Le premier concerne les Roms : le glissement d’un fait divers précis vers des mesures radicales et générales. Le fait divers (la mort d’un jeune conducteur, le 16 juillet alors qu’il forçait un barrage de gendarmerie dans le Loir-et-Cher, ayant entraîné des saccages) a donné lieu à des déclarations visant d’abord tous les «gens du voyage», puis à des mesures concernant spécifiquement les Roms. Une étape après l’autre, il y a là quelque chose qui se raconte, des causes et des conséquences. Bref, la forme d’une histoire et le parfum de la logique pour des décisions qui ne répondent en réalité à rien d’actuel ou d’urgent. Et qui ont tout d’arbitraire.

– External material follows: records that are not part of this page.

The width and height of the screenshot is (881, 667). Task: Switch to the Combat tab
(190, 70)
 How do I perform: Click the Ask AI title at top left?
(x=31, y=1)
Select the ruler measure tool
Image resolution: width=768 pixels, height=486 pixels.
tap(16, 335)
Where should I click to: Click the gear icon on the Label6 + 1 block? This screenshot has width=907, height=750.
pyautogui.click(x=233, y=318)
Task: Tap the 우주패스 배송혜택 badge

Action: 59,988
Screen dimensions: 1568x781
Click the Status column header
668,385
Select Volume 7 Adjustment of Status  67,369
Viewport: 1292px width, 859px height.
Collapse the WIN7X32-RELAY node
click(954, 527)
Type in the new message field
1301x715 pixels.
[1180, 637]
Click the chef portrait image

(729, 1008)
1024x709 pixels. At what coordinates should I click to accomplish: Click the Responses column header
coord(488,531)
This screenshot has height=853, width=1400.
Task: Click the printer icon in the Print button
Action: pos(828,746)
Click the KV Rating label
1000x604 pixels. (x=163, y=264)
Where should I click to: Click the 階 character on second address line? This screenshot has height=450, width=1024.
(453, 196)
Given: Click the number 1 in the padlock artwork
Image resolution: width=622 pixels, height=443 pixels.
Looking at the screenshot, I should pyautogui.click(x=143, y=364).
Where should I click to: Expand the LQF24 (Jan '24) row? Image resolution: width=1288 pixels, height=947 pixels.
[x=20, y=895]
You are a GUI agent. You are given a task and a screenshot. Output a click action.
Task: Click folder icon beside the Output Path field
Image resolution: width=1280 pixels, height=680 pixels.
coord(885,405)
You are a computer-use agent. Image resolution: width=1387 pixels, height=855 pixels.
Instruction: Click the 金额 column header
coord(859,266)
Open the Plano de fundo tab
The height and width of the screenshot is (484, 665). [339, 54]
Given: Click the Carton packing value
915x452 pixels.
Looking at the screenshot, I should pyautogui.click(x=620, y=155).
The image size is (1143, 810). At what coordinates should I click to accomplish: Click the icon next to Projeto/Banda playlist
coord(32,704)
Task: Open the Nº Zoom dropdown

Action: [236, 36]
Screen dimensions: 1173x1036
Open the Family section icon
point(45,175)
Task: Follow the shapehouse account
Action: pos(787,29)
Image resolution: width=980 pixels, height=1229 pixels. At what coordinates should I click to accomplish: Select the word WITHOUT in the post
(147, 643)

L’autre exemple est celui du fait-divers de Grenoble (le 16 juillet aussi, un casino braqué, un malfaiteur tué par les forces de l’ordre, puis en réaction des incidents violents, dont des tirs sur les policiers), qui a précédé un discours présidentiel envisageant la déchéance de la nationalité française pour les délinquants s’en prenant à des représentants de l’ordre, mesure adoptée le 30 septembre à l’Assemblée nationale. Une fois encore, une question sans rapport avec les faits (celle de la nationalité), devient centrale et nourrit la vorace machine del’actualité urgente.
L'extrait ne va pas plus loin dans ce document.